9:07 Now we’re done, right? We are up to date. Everything’s fine. Not quite, obviously. We have to add these transcripts to the subtitles on YouTube, which will happen in the not too far future, I hope. And also, what we want to try and see if we can do translations of these YouTube transcripts that we generate now, to have them in different languages, which would be super nice. Of course, bytesize talks are not finished yet. In fact, this very bytesize talk is going to be transcribed. We have this kind of Inception way where a bytesize talk that talks about bytesize talk transcripts is going to be transcribed. Anyway, this was all. I would like to thank Matthias for his enormously helpful tip for Whisper. And also, he was writing a container, I think, for Whisper. Marcel and Christopher, who had to approve all my pull requests for the transcripts. Of course, all the other reviewers, specifically the speakers that went through this horrendous task of reading their own talks. I’m not looking forward to this. Thank you very much. Now I’m open to any questions. Of course, there’s no repository nf-core pipeline. I just took the… Anyway, thank you very much, everyone. Off to Maxime.

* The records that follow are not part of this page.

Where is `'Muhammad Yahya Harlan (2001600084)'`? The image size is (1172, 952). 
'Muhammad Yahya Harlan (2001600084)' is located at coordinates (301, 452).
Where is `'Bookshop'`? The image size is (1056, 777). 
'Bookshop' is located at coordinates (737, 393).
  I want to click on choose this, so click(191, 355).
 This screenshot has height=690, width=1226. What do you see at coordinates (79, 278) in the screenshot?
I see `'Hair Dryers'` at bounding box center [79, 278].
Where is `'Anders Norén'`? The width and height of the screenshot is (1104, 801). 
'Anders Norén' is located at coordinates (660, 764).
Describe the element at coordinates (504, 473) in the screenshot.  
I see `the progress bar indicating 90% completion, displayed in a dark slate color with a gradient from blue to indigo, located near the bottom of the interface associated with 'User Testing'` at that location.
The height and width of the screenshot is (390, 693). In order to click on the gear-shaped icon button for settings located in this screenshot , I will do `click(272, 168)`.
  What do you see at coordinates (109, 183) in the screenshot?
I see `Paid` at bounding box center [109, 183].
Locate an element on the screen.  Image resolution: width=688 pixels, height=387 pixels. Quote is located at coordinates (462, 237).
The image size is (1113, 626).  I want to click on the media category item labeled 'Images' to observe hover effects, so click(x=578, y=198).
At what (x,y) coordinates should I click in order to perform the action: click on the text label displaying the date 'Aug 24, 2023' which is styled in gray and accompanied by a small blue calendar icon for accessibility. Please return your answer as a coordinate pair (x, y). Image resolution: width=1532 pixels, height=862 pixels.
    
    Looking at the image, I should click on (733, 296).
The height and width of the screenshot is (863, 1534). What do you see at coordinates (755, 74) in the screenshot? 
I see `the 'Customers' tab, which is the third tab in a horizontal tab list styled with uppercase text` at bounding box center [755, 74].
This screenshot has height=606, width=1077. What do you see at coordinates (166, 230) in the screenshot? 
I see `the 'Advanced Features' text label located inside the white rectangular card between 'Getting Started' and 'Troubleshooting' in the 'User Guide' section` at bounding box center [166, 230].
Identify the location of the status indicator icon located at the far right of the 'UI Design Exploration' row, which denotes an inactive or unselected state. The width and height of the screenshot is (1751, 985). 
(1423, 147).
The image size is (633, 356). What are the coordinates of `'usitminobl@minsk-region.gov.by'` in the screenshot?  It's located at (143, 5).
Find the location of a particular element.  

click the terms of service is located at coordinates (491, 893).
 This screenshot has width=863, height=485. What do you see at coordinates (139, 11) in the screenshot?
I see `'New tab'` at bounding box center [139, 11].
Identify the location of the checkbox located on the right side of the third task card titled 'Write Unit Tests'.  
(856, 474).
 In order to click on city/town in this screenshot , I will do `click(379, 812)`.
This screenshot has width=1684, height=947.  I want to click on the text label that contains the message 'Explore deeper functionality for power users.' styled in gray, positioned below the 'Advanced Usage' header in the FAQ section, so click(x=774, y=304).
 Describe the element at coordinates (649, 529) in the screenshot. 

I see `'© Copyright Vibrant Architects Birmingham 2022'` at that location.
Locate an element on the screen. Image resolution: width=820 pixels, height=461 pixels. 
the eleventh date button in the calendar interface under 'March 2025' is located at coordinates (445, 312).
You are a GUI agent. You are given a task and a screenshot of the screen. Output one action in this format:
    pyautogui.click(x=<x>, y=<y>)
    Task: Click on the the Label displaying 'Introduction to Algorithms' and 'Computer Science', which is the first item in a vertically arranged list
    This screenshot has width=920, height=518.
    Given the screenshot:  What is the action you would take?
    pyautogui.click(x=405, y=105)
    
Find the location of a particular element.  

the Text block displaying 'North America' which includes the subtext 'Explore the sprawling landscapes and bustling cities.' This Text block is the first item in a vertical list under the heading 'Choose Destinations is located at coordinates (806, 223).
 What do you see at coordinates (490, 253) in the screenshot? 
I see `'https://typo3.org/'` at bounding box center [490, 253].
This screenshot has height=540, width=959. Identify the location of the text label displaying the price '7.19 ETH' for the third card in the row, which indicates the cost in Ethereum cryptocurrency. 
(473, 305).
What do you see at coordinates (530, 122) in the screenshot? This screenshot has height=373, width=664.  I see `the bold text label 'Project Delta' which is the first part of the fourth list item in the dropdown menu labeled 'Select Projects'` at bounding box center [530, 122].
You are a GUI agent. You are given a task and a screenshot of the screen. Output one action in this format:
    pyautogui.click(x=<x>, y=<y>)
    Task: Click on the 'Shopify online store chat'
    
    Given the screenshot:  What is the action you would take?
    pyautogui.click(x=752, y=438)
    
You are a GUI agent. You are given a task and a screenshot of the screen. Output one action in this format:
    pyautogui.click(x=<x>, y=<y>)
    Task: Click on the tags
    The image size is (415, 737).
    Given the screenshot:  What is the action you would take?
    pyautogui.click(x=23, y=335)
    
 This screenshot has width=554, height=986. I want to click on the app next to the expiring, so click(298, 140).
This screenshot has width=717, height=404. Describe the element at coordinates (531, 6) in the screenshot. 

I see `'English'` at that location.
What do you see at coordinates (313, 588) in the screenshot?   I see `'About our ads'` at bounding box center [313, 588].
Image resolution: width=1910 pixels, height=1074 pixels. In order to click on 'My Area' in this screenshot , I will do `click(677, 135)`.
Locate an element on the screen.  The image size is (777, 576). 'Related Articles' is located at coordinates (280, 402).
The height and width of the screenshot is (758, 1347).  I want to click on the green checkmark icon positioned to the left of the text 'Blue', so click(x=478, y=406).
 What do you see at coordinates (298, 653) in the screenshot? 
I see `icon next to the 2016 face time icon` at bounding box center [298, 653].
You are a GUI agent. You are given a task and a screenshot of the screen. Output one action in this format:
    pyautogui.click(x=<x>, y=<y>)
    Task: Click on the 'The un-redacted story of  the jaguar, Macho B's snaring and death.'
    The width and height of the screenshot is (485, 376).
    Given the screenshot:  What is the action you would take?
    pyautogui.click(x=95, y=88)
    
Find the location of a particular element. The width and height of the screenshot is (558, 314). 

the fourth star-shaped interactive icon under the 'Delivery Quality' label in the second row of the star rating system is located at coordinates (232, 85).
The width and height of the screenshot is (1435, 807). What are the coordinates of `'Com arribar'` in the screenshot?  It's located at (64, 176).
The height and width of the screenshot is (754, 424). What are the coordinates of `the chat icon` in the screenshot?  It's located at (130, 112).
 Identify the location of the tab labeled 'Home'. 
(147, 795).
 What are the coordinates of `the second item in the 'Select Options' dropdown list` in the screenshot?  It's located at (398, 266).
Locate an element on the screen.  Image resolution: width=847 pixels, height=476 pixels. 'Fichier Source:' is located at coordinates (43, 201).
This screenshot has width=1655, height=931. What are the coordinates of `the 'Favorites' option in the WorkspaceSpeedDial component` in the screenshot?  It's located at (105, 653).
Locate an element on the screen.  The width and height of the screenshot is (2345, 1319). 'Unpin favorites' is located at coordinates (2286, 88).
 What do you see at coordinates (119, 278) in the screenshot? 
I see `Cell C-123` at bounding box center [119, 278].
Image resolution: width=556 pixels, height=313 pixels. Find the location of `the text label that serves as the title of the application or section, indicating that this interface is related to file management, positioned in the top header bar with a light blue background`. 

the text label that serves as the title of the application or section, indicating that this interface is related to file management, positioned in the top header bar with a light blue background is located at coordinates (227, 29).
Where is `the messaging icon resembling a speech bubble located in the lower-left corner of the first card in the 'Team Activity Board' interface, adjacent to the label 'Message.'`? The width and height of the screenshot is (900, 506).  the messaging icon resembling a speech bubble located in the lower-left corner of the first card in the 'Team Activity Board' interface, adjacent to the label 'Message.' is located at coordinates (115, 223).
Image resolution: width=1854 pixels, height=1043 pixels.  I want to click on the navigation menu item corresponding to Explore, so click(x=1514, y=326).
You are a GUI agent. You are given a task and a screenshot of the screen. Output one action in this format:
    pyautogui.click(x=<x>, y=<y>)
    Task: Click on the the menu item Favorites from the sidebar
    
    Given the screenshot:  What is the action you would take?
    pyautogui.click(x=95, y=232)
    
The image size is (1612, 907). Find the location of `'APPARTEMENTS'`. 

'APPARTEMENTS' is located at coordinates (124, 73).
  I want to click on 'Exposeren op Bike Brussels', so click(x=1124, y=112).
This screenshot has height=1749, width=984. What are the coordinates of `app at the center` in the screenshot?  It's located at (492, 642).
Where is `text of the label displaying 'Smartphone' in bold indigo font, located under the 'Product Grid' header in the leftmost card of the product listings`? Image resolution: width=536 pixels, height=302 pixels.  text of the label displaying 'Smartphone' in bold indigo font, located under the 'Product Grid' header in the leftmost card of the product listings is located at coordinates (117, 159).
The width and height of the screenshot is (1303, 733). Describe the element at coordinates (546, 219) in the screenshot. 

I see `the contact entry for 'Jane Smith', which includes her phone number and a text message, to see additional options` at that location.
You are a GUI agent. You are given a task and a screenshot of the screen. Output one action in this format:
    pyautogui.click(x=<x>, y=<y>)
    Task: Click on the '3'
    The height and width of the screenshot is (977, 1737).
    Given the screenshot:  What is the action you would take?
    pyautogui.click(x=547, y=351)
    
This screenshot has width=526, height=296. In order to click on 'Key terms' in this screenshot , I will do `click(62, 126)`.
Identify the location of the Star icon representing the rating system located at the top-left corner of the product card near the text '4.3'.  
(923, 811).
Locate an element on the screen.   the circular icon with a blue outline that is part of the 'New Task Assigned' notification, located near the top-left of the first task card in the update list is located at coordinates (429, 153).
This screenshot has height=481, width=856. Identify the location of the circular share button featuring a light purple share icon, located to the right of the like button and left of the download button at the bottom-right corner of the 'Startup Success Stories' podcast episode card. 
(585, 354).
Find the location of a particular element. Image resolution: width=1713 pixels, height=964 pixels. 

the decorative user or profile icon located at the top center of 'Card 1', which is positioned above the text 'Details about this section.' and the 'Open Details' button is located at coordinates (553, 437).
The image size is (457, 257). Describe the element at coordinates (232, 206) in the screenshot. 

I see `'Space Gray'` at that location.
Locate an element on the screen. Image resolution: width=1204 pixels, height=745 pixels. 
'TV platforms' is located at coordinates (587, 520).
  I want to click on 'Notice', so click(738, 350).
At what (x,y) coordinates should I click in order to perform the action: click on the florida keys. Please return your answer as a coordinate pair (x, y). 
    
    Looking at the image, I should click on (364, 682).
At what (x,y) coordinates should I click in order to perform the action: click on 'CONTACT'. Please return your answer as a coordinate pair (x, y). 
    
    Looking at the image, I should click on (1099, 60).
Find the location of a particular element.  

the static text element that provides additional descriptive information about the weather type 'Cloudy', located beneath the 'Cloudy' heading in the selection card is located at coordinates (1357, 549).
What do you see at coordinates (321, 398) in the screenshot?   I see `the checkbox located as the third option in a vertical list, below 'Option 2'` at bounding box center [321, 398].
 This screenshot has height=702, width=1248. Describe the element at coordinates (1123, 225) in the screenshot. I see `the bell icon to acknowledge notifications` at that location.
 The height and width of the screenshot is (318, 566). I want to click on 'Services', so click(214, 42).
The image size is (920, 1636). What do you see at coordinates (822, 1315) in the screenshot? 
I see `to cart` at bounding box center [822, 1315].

10:53 (host) Good. That was brilliant. Thank you very much. I will try to allow everyone to unmute themselves if you have questions. We haven’t done that in a while. Where is this?

(speaker) Yeah, this is what you get when you use the template. Unnecessary things get included in the talk.

(host) Is there any question, actually, like, oh, yes.

(question) Jasmin is asking, how was the transcript added to YouTube? Will they be visible as normal subtitles?

(answer) So, yeah, I did look a bit into that. You can add your own subtitles in YouTube if you are the owner of the YouTube channel. As nf-core, I can add subtitles, and it will be one of the different subtitles that you can choose from. I think it’s going to be called… No, I don’t recall how it’s called. But I think it will be the default option as subtitles.

11:56 (host) Okay. Do we have one last question, or are we good for today? I think we are good for today. Thank you again, Fran, for this presentation. Definitely that was a question I had, how everything was happening and stuff. Thank you very much for inviting me into all that. And see you soon. Thank you.